# Start of Selected extract

According to DRR executives, the accelerated pace of the consolidation within the banking industry since 2005 has been unprecedented. In the third quarter of 2005, there were 8,854 insured institutions. By the third quarter of 2017, insured institutions decreased by 3,117 or 35 percent to 5,737 institutions. This consolidation created complex banking information systems throughout the industry. Large banks17 often have multiple deposit systems resulting from mergers with other banks. Complex account types further increase the difficulty in making insurance determinations for large banks. Consequently, rulemaking on insurance determinations has complemented CAS enhancement efforts and mitigated limitations in CAS capability.

12 C.F.R. § 360.9. This rule, which became effective on August 18, 2008, requires covered institutions to post and remove provisional holds on depositor accounts and provide a standard data format for generating deposit account and customer data.

The rule is intended to allow the deposit and other operations of a large insured depository institution . . . to continue functioning on the day following failure. The rule also is intended to permit the FDIC to fulfill its legal mandates regarding the resolution of failed insured institutions to provide liquidity to depositors promptly, enhance market discipline, ensure equitable treatment of depositors at different institutions and reduce the FDIC’s costs by preserving the franchise value of a failed institution.18

Footnote 18: 73 Fed. Reg. 41195 (Jul. 17, 2008).[End of footnote]

This rule is intended to give DRR the time that it needs to make an accurate insurance determination for a large bank resolution while providing customers access to a portion of their funds on deposit.19

Footnote 19: The FDIC has never implemented provisional holds per 12 C.F.R. § 360.9 for a bank failure.[End of footnote]

Because § 360.9 did not adequately address the challenges inherent in making timely and accurate insurance determinations in large institution failures, the FDIC issued another rule to help ensure timely resolution of the largest institutions – 12 C.F.R. Part 370. When issuing the new rule, the FDIC explained,

While Section 360.9 would assist the FDIC in fulfilling its legal mandates regarding the resolution of a failed institution that is subject to that rule, the FDIC believes that if the largest of depository institutions were to fail with little prior warning, additional measures would be needed to ensure the prompt and accurate payment of deposit insurance to all depositors . . . . Because of the potential problems posed by delays in determination and payment of deposit insurance, improved strategies must be implemented to ensure that deposit insurance can be paid promptly.20

Footnote 20: 81 Fed. Reg. 87735 (Dec. 5, 2016).[End of footnote]

12 C.F.R. Part 370. This rule requires covered institutions to have Information Technology (IT) systems that are capable of accurately calculating the deposit insurance coverage for each deposit account in accordance with the insurance determination rules21 within 24 hours after the FDIC is appointed as receiver. The rule became effective on April 1, 2017, and banks covered by the rule must be in compliance by April 2020. It applies to institutions with two million or more deposit accounts. As of June 2016, the 38 institutions that would be covered by this rule had between 2 million and 87 million deposit accounts. Of the 38 covered institutions, 13 had over 5 million deposit accounts, thereby exceeding DRR’s originally planned capacity for CAS.

# End of Selected extract
# Start of Information given

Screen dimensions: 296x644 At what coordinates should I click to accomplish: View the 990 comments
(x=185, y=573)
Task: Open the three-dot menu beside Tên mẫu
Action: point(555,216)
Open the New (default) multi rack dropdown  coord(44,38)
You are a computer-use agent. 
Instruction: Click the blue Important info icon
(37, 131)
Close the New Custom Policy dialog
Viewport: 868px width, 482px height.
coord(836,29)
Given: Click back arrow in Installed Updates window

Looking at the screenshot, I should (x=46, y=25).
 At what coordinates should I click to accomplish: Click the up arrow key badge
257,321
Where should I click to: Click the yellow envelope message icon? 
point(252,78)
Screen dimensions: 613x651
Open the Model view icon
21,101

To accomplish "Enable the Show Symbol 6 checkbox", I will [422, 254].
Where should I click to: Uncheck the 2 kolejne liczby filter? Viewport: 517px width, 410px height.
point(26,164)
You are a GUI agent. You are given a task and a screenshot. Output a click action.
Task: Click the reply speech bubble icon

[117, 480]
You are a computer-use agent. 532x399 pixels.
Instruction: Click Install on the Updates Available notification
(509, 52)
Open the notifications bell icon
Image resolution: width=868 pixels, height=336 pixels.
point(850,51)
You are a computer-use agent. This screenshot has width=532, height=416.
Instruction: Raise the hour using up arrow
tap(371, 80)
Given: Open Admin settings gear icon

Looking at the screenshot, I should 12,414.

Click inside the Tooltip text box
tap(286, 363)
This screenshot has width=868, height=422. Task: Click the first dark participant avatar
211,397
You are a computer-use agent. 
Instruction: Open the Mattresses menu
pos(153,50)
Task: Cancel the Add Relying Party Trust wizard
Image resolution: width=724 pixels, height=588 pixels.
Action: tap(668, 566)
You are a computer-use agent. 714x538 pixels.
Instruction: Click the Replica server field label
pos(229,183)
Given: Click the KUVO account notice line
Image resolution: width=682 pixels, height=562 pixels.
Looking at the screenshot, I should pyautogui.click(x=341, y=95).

# End of Information given

▶ _Task goal_
Answer these questions from the passage on FDIC deposit insurance rules above.
(a) How many insured institutions were there in the third quarter of 2017?
(b) On what date did 12 C.F.R. § 360.9 become effective?
(c) How many deposit accounts must an institution have for 12 C.F.R. Part 370 to apply?

▶ _Solution to this exercise_
(a) 5,737
(b) August 18, 2008
(c) Two million or more